Physical-level aspects

The physical level of abstraction is another point that decidedly requires attention, since the configuration of the most convenient indexes is directly associated with the optimal functioning of the database (e.g., reading and writing speed, scalability). Needless to say, you have to take into account the tendencies of the data manipulation operations (or queries) in this respect. Usually, you fix indexes that support columns that are involved, e.g., in WHERE and JOIN clauses.

One of the numerous shortcomings and disadvantages of MySQL as a database management system is that it does not offer built-in support for “indexed” or “materialized” views, so this factor is decidedly worth taking into account if you want to construct a database that works efficiently.

Other physical-level aspects of significance are, e.g., setting up the involved hardware (hard drive, memory, processor, etc.), the database management system, the operating system, the network bandwidth, etc., in an optimal way.


Addendum

Evidence of the importance of possessing full knowledge of the business domain of concern when designing a database arose in a recent comment interaction, in which @Rick James brought up a pertinent consideration about some entity types, their corresponding association types and cardinality ratios in your scenario:

It looks like transmissions:adaptors is many:many, not 1:many.
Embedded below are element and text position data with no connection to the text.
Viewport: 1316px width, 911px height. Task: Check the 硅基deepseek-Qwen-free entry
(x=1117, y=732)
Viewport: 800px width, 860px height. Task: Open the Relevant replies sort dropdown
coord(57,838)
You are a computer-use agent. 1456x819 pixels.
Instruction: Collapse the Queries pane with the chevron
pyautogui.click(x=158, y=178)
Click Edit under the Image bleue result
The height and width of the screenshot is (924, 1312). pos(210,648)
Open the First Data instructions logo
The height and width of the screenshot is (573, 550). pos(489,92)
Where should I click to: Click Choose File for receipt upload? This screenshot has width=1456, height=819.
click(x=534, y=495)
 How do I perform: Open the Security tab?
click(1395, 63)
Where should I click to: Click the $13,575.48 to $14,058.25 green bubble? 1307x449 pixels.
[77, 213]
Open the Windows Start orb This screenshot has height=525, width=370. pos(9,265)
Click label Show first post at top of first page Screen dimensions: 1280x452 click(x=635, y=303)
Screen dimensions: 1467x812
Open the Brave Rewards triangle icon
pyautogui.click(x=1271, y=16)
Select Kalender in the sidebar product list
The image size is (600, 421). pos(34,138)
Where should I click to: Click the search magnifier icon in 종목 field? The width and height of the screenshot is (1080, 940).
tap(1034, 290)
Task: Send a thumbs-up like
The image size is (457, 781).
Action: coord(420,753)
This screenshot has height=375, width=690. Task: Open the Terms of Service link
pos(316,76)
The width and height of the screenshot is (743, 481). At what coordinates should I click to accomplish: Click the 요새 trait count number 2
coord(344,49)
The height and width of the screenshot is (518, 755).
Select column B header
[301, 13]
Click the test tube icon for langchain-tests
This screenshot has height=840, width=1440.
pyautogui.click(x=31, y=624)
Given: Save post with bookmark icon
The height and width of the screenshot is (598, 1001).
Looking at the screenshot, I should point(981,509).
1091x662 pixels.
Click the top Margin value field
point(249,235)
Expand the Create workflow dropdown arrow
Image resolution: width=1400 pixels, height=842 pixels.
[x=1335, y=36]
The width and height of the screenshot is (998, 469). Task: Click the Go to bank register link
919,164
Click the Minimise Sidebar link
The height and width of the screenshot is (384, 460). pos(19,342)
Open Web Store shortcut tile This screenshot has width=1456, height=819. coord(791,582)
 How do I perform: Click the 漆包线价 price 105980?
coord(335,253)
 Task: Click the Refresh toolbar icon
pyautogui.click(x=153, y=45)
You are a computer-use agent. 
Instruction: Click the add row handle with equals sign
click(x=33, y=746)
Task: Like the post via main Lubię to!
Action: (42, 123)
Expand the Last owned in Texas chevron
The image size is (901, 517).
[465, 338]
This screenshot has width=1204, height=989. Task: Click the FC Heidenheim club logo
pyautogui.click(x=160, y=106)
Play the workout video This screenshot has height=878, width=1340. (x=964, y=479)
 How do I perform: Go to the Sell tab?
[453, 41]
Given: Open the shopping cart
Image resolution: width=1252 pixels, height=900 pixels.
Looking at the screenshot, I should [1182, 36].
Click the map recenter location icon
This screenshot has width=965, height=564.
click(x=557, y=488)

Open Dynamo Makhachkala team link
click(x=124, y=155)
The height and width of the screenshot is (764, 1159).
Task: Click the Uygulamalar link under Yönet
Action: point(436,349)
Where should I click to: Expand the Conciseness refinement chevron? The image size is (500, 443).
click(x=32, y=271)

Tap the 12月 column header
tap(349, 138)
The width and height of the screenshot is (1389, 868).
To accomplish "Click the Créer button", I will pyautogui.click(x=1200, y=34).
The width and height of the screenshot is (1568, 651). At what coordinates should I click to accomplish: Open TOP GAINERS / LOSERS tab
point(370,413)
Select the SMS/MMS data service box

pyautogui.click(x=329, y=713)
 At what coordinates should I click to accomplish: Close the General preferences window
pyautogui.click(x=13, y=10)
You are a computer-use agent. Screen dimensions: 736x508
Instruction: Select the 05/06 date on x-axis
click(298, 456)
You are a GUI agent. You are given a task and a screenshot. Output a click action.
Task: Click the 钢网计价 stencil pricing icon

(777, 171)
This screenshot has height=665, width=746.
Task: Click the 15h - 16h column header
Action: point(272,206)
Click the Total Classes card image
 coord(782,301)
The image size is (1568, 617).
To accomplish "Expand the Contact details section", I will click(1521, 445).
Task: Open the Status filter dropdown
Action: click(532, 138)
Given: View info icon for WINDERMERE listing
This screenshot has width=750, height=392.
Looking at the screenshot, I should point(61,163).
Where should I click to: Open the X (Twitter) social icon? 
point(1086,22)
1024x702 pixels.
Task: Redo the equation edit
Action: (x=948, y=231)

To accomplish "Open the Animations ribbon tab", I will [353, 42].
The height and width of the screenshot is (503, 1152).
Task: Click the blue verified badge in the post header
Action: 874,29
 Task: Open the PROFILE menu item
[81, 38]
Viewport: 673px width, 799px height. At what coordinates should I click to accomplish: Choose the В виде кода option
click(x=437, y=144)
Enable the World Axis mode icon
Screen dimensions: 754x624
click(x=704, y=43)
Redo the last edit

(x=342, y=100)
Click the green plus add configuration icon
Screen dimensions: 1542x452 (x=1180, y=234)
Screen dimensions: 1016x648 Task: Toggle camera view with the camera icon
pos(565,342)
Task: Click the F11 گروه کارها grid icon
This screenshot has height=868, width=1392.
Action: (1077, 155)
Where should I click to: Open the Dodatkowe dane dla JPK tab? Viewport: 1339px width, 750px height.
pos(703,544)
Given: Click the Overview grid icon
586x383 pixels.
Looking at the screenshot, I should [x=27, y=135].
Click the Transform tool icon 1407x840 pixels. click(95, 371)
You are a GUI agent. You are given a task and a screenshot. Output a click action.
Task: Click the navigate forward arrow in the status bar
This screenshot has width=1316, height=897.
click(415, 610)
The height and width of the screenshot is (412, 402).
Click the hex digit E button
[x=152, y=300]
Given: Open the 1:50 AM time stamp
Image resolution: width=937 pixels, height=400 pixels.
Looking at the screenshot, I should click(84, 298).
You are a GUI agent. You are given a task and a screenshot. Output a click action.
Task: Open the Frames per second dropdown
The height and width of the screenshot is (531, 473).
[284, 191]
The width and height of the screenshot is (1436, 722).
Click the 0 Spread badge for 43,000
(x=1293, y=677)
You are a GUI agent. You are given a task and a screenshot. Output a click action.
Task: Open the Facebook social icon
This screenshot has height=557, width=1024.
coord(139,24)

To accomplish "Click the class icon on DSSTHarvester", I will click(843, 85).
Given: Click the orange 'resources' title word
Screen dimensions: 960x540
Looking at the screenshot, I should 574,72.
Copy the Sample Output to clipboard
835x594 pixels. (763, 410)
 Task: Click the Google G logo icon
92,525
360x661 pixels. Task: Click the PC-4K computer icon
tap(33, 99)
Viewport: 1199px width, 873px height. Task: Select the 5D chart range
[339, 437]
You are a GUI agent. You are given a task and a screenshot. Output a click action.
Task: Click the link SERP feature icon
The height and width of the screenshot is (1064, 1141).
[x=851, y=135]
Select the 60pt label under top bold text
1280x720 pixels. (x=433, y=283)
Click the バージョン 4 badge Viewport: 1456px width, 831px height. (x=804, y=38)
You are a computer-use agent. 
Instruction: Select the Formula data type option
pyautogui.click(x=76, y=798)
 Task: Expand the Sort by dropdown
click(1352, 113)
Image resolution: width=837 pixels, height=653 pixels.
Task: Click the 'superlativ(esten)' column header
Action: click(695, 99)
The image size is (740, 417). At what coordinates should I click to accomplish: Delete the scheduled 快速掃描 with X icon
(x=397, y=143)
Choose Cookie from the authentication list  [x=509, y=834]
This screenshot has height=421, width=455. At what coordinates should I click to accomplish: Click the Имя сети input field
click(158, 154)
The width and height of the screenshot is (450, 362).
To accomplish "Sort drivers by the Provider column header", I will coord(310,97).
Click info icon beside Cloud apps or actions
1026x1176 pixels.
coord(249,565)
Please clarify.

…to which you responded as follows:

Yes, this is correct. Transmissions have their own adaptors and FuelSystems have their own adaptors. A transmission belongs to zero, one or more transmission adaptor(s) and a transmission adaptor can belong to zero, one or more transmissions.

Consequently, as you know, it is necessary to model those conceptual entity types, i.e.:

  • Transmission, TransmissionAdaptor, FuelSystem and FuelSystemAdaptor,

and the connecting association types, i.e.:

  • Transmission-TransmissionAdaptor and FuelSystem-FuelSystemAdaptor,

so that they reflect your business domain characteristics with the demanded precision.

Once all the related aspects are represented in a logical-level DDL design with the respective tables (puttin up one for each entity/association type), columns, datatypes and constraints, you may like to assess the involved functional dependencies to deliver a strong, normalized, system.